Accidental Swinger

| 11 Nov 2014 | 11:40

    Here’s an image. About a hundred people, young and attractive, inside an East Village bar. Some are chatting, some are dancing, some are kissing. The women are naked from the waist up. Their nipples, as required by law, are covered by pasties. A guy by the bar has opened his fly. Two girls are on their knees, taking turns blowing him.

    Near them is another guy. He is not getting a blowjob. He is standing by himself, wondering if he shouldn’t have stayed home and watched a rerun of Dr. Quinn: Medicine Woman. That guy is me.

    It’s around 2 a.m. and I’m at an invitation-only sex party. The event is part of a scene New York magazine has called "swinging lite": a party that screens patrons for appearance, ensures that there are as many women as men, and encourages people to go home together rather than hump each other on the dance floor.

    I’d been anticipating the party for weeks. The invitation had come courtesy of my friend Jamye, the associate producer of a cable show called Naked New York. The show focuses on sex. Because she books the guests, she meets everyone and is invited everywhere. Last month I was a guest on the show, and afterwards Jamye introduced me to a party promoter.

    "He’s cute," she said to Jamye. "Bring him to the next one."

    Finally, I thought, I’m in the scene. Velvet ropes. Guys with clipboards. My name on the list. Free sex.

    I felt like the Iraqi quoted in the Sunday Times. When the reporter asked him what he was looking forward to now that Saddam was gone, he said: "Democracy! Whiskey! And sexy!"

    I arrived just after 11 p.m. and approached the guy with a clipboard, finally feeling confident about my chances for entry.

    "What’s your email?" I gave it.

    "What’s the password?" I said it.

    "Pay inside."

    He unhooked the velvet rope, and I walked through the corridor. A girl in a tight dress took my $25. She sipped her drink and smiled at me. Whiskey. And sexy.

    What struck me first were the breasts. Figuratively, I mean. At least fifty women had their shirts off. Despite my having seen a naked woman or two in my life, there was something primordially arousing about so much skin.
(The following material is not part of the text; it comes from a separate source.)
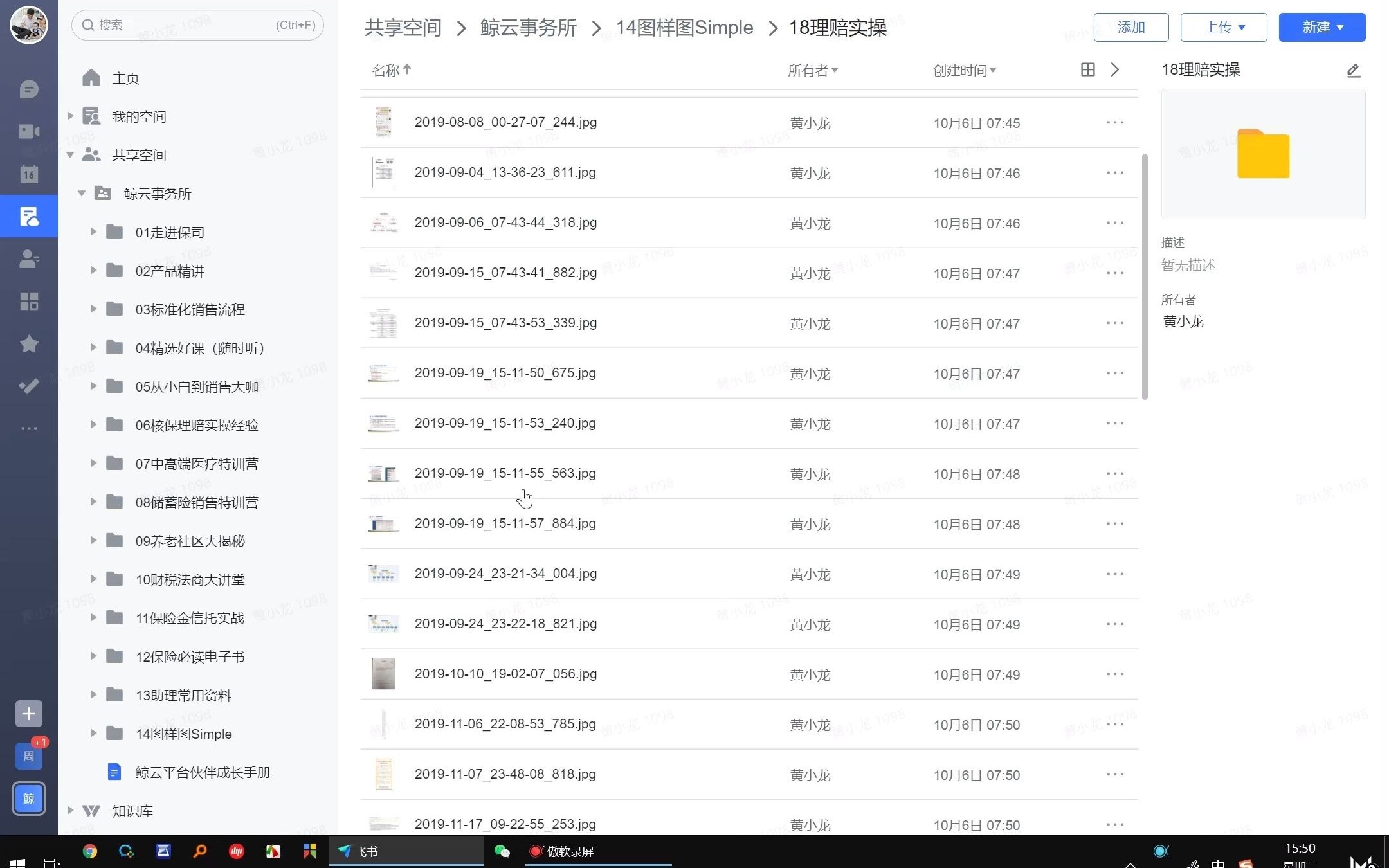
Task: Switch file list to grid view
Action: click(x=1087, y=69)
    But here’s the odd thing. After an hour it all seemed ordinary. After all, these weren’t strippers. These were normal women just chatting and laughing with their boobs hanging out. In sixty minutes, my reaction went from the excitement of a 12-year-old watching Porky’s, to the indifference of a European on a topless beach.

    "Talk to that one," Jamye told me. She was pointing to an Asian girl who was sitting alone. "She looks like your type."

    I sat next to her and said, "Hi." She looked at me. I tried to think of something to say.

    And then I remembered why I don’t hit on women in bars: I’m bad at it. Where some guys have suave opening lines, I tend to say things like, "I eat cheeseburgers."

    We spoke for a few minutes, but I wasn’t being myself. I was forcing the charm. It was the same awkwardness strangers at bars always go through, and there’s a reason most people avoid it. However sexy and exclusive an event like this may be, a singles night is still a singles night. Despite the nudity, despite the screening, despite the velvet rope: This was a group of people just trying to meet one another in a circumstance that was essentially no different than the bar next door.

    Just before 2 a.m., Jamye went home while I stayed and ordered another drink. To my right was the dance floor–a mass of seminude bodies. To my left, a certain fortunate gentleman enjoying the services of two women. It was time to go.

    A few days later, I spoke to the promoter and joked that I was probably the only guy in New York who couldn’t get any action at a swinger’s party. I also told her it would probably be my last.

    "Just come to the next one," she urged. "You’ll love it."

    "Okay," I said, "but I’m keeping my shirt on."